Figure 4. MED suppresses LPS-induced NF-κB activation in RAW264.7 cells.

A. Effect of MED on NF-κB luciferase reporter activity after LPS treatment. Cells were transiently transfected with NF-κB luciferase reporter plasmids and incubated overnight, then cells were treated with LPS (100 ng/ml) together with various doses of MED for 6 h. Luciferase activities were determined as described in the Methods. Data shown are the mean + SD (n = 3). **p<0.01. B. Effect of MED on phosphorylation of IKK induced by LPS. Cells were treated with LPS (100 ng/ml) together with various doses of MED for 10 min. C. Effect of MED on degradation of IκBα induced by LPS. Cells were treated by LPS (100 ng/ml) together with various doses of MED for 15 min.
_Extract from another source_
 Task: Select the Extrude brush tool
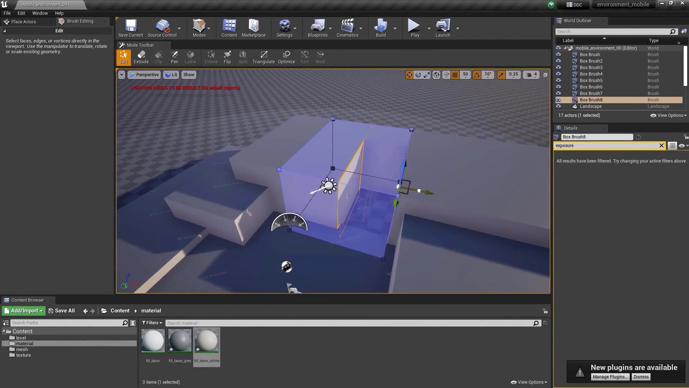141,57
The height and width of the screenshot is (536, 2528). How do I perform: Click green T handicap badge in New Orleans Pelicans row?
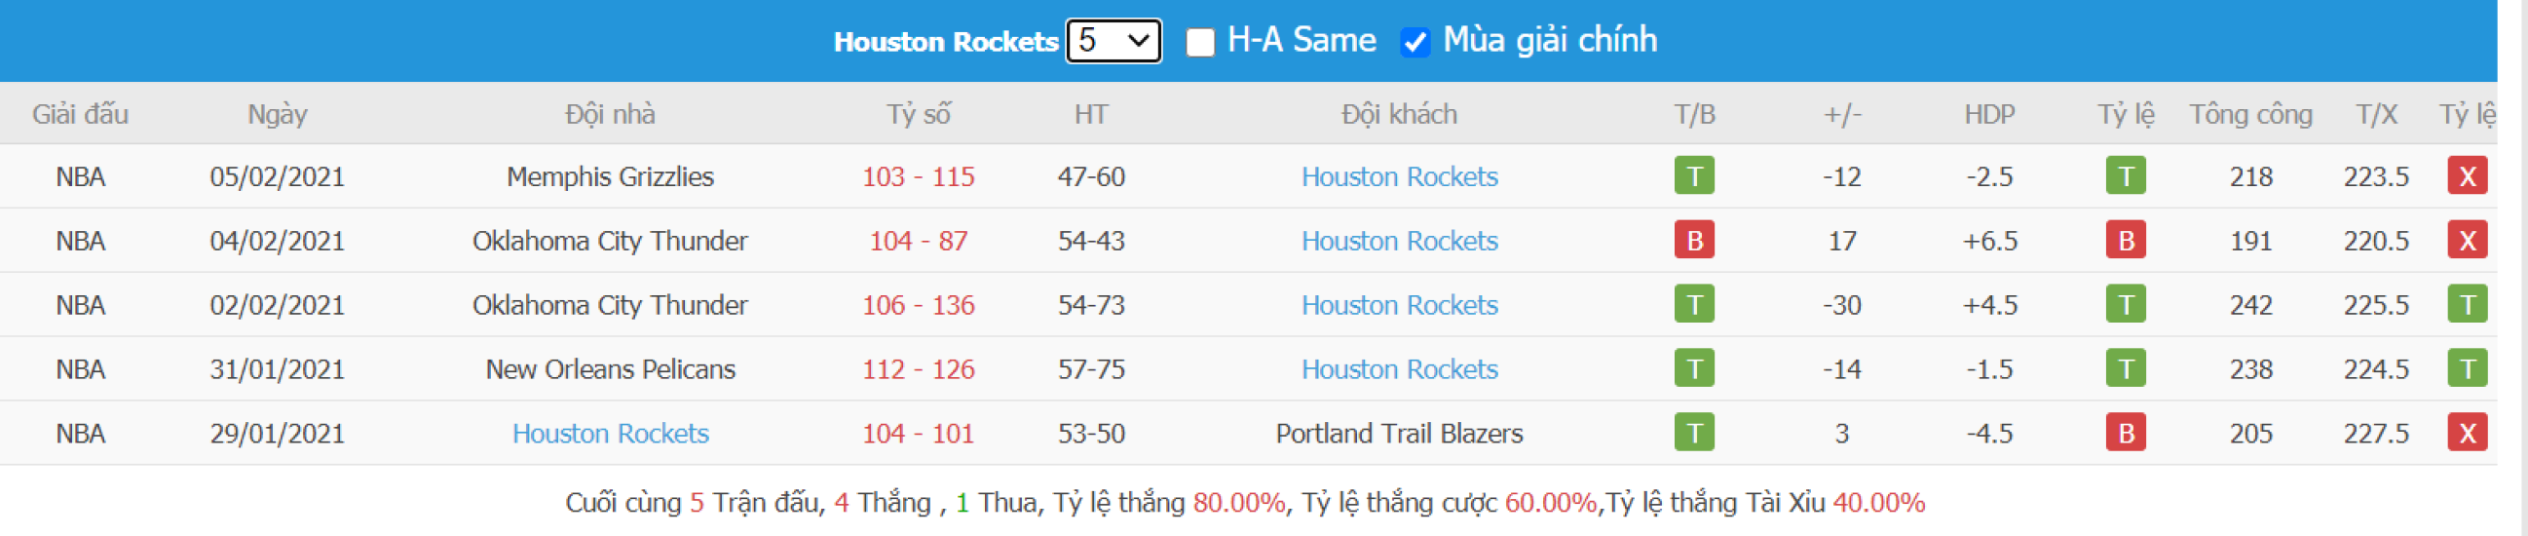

D, E. Effect of MED on nuclear translocation of NF-κB p65 induced by LPS. Cells were treated by LPS (100 ng/ml) together with various doses of MED for 30 min, then nuclear translocation of p65 was determined by Western blotting (D) or Immunofluoresence analysis (E). C: Cytoplasm; N: Nucleus. The area of nucleus was marked with PI. F. Effect of MED on DNA binding activity of NF-κB induced by LPS. Cells were treated with LPS (100 ng/ml) together with various doses of MED for 30 min. Nuclear extracts were obtained for EMSA.